Nur für das Protokoll: K.I.Z. werden - absolut nachvollziehbar – als bester Live-Act prämiert, und der tanzende Kölner Youtuber Julien Bam (drei Millionen Abonnenten) setzt sich die Video-Krone auf. Das macht unterm Strich: sechs von den 1-Live-Hörern per Online-Voting gekürte Preisträger, keine einzige Frau dabei. Dieser Umstand ist auch Klaas Heufer-Umlauf einen ironischen Seitenhieb wert. Vielleicht qualifiziert sich der Sender damit auch mal für den „Pascha des Monats“. Diesen renommierten Medienpreis der Zeitschrift „Emma“ hat Luke Mockridge schon – am Donnerstagabend kam für Bonns Antwort auf Mario Barth dann noch die Comedy-Krone dazu.
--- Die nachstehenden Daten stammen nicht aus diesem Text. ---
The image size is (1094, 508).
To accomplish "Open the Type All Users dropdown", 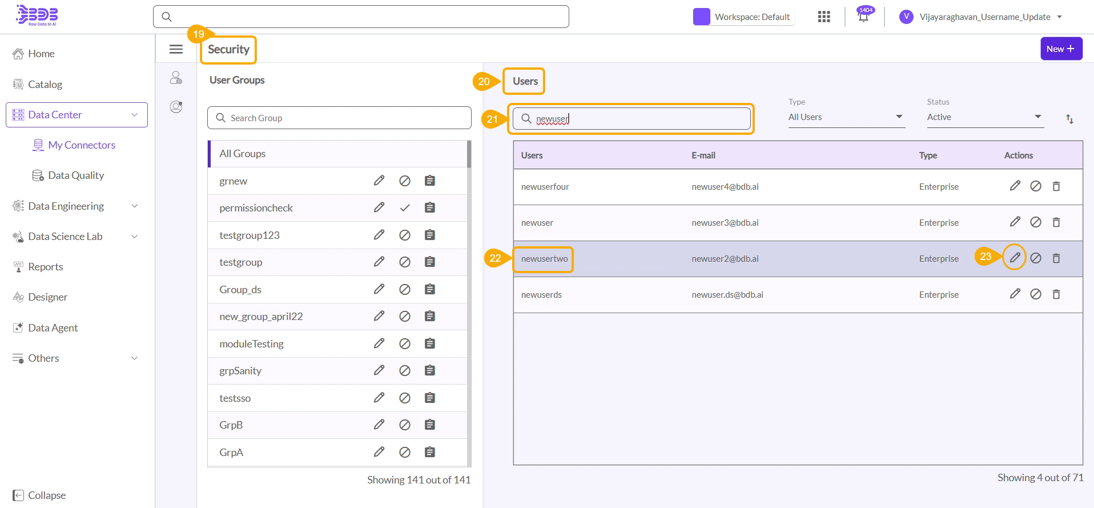I will [846, 117].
Der Preisträger in dieser Kategorie wird von der Redaktion des Senders bestimmt, das gilt auch für den Sonderpreis. Und der war nie so verdient wie heute.

Domian wird gefeiert

Kurz nach halb Zehn, also dreieinhalb Stunden vor seiner normalen Bühnenzeit, gibt es in Bochum stehende Ovationen für Jürgen Domian. Der öffentlich-rechtliche Telefonseelsorger hat in den vergangenen 21 Jahren etwa 25.000 Anrufer verarztet, das ist ein beeindruckendes Lebenswerk. 1Live-Kollegin Sabine Heinrich trifft in ihrer Laudatio genau den richtigen Ton, als sie über die schwer vorstellbare Zukunft OHNE Domian (letzte Sendung am 16. Dezember) spricht: „Da ist eine Lücke in der Nacht, die wir kaum mit Schlaf füllen können.“

Domian bedankt sich in seiner Rede vor allem beim damaligen Intendanten Fritz Pleitgen, der ihn 1995 mahnte, sich „an die WDR-Gesetze und die allgemeinen Gesetze“ zu halten, und ihm ansonsten freie Hand ließ. Die Krone widmete er seiner Redaktion. Das Schmuckstück parkte dann während der rauschenden Aftershow-Party auf der Theke der „Jahrhundertbar“ im Foyer der Halle, während Domians langjährige Mitarbeiter ihren erheblichen Trennungsschmerz mit Rum-Mixgetränken herunterspülten.